New twist in legal feud between SRA and S'pore Shooting Association

A legal feud between the Singapore Rifle Association (SRA) and the Singapore Shooting Association (SSA) has taken a new twist.

The SRA has filed a High Court suit against parent body SSA for alleged breaches of the constitution and for attempting to suspend its privileges.

With the SSA being a public institution, the SRA had to obtain the go-ahead to pursue the suit from Sport Singapore - the sector administrator assisting the Commissioner of Charities for charitable objectives to advance sports.

Last year, the SSA took the SRA to the High Court seeking to recover the SRA-managed armoury space at the National Shooting Centre (NSC) in Choa Chu Kang - where both parties are based - as it wanted to upgrade the premises. But the suit was dropped by the SSA last March as was an SRA counter-claim for alleged breach of agreement.
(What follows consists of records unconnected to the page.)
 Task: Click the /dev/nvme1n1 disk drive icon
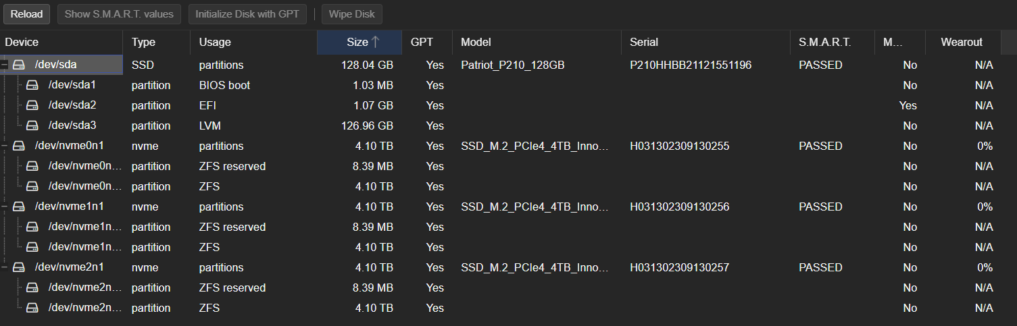[x=19, y=207]

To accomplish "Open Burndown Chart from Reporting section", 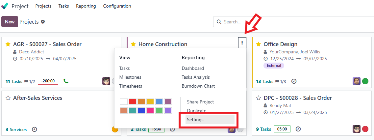I will tap(198, 86).
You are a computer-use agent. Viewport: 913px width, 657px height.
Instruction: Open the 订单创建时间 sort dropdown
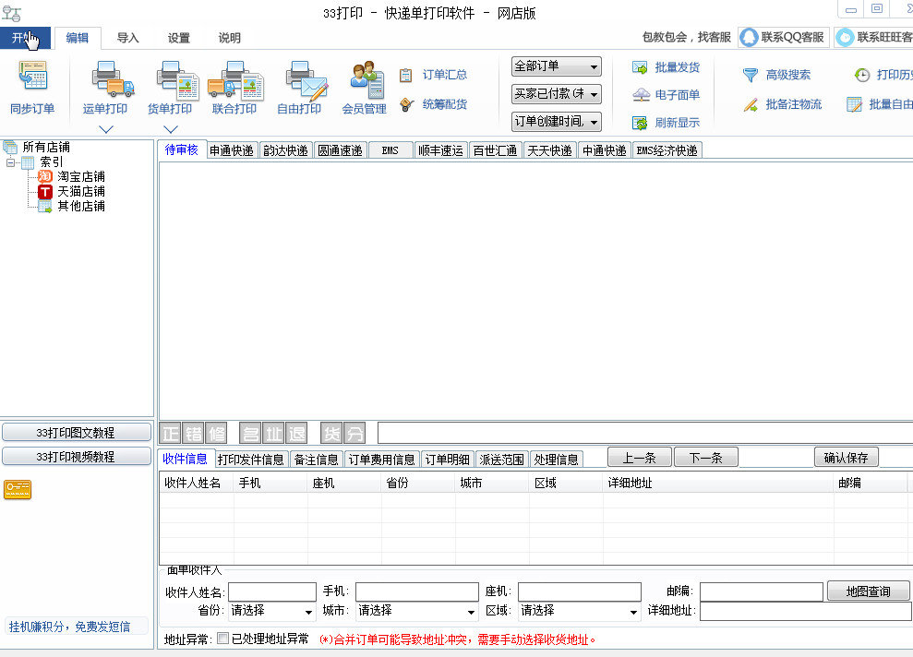coord(556,122)
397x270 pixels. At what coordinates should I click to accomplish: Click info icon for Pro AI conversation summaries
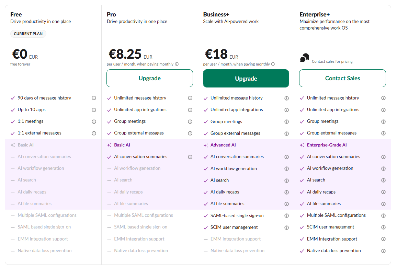point(190,157)
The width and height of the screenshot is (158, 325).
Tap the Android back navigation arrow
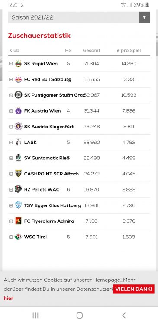pyautogui.click(x=124, y=315)
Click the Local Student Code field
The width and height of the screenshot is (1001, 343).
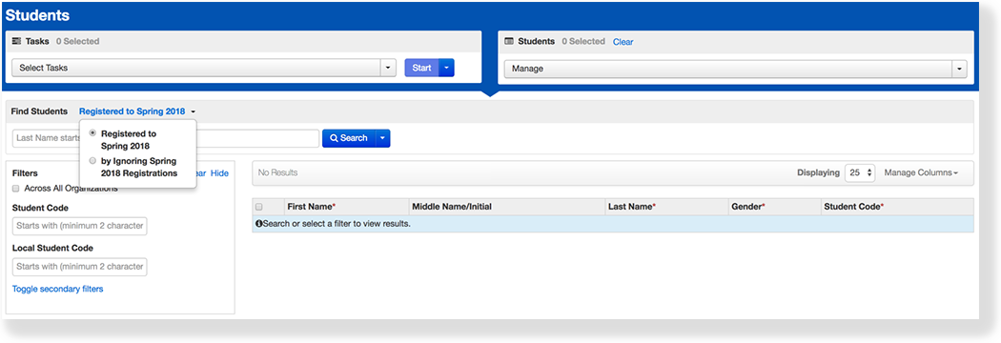click(80, 267)
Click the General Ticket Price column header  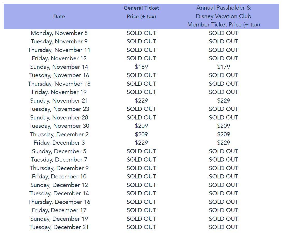[x=141, y=12]
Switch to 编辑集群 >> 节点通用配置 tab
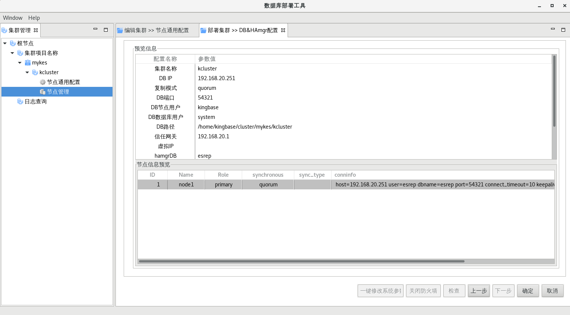Screen dimensions: 570x315 (156, 30)
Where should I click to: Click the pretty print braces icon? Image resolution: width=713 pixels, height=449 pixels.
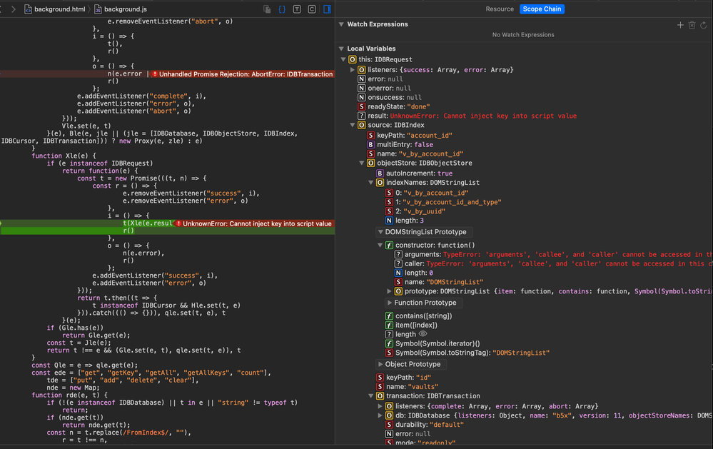[x=282, y=9]
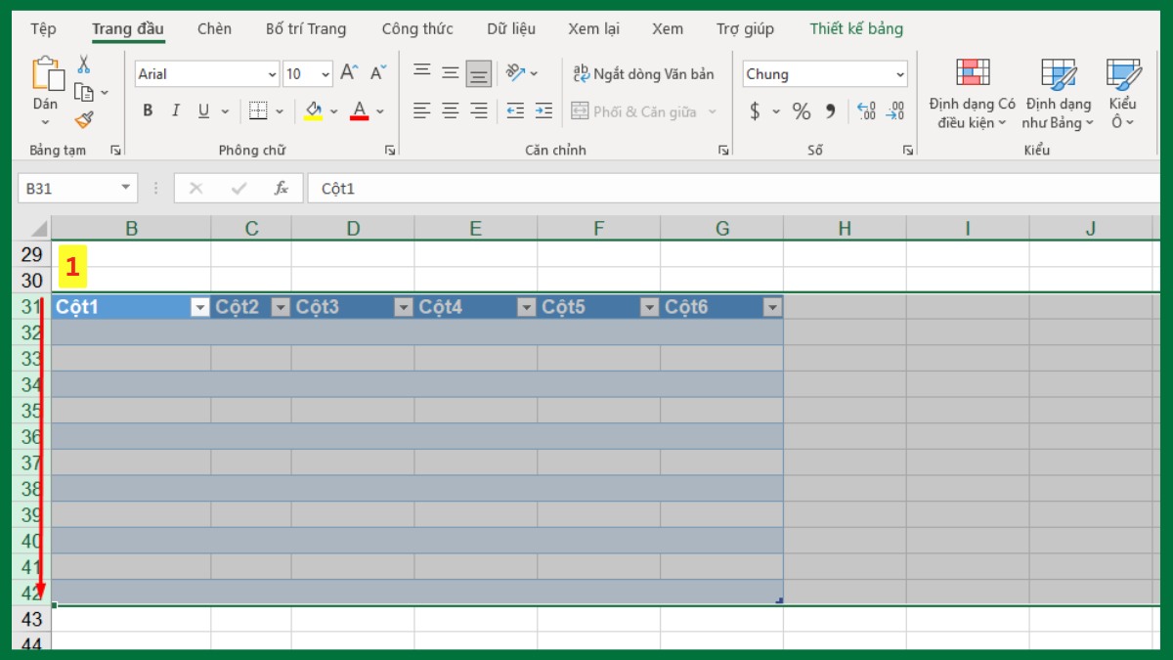
Task: Open the Cột1 filter dropdown
Action: (x=198, y=306)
A month earlier, SportSG had closed the NSC following an arms audit by the Police Licensing & Regulatory Department at the armouries of the Singapore Gun Club and the SRA. Police seized a number of arms due to serious licensing irregularities and launched a probe into the matter.

SportSG, the national sports governing body, terminated the lease to the NSC issued to the SSA in February.

In the latest High Court suit, filed last month, the SRA, through its Drew & Napier lawyer Wendell Wong, alleges that the SSA e-mailed a proposed resolution to council members last December to suspend the SRA's privileges at the NSC for failing to comply with SSA directives and its move to evict the SRA.

The SRA claims among other things that the governing body acted outside its powers as the constitution does not provide for resolutions by circular and a physical meeting was not called.

It further alleges that the SSA breached natural justice rules and conspired to cause loss to the SRA.

The SSA, through its lawyers from Bih Li & Lee, in disputing the claims, argues that the constitution expressly or impliedly allows for circular resolutions to be passed without calling for a physical meeting.

It points out in court documents filed that the SSA never asserted that the circular resolution had been carried out to suspend the SRA's privileges. It affirms no suspensions were implemented at the NSC.

The SSA is the national authority for shooting. Apart from the SRA, its other members are the Singapore Gun Club, Safra Shooting Club, Safsa Shooting Club and the Home Team Sports and Recreation Association.

SSA president Michael Vaz Lorrain was unfazed by the suit. He said: "They're trying to rattle us before the next annual general meeting in September."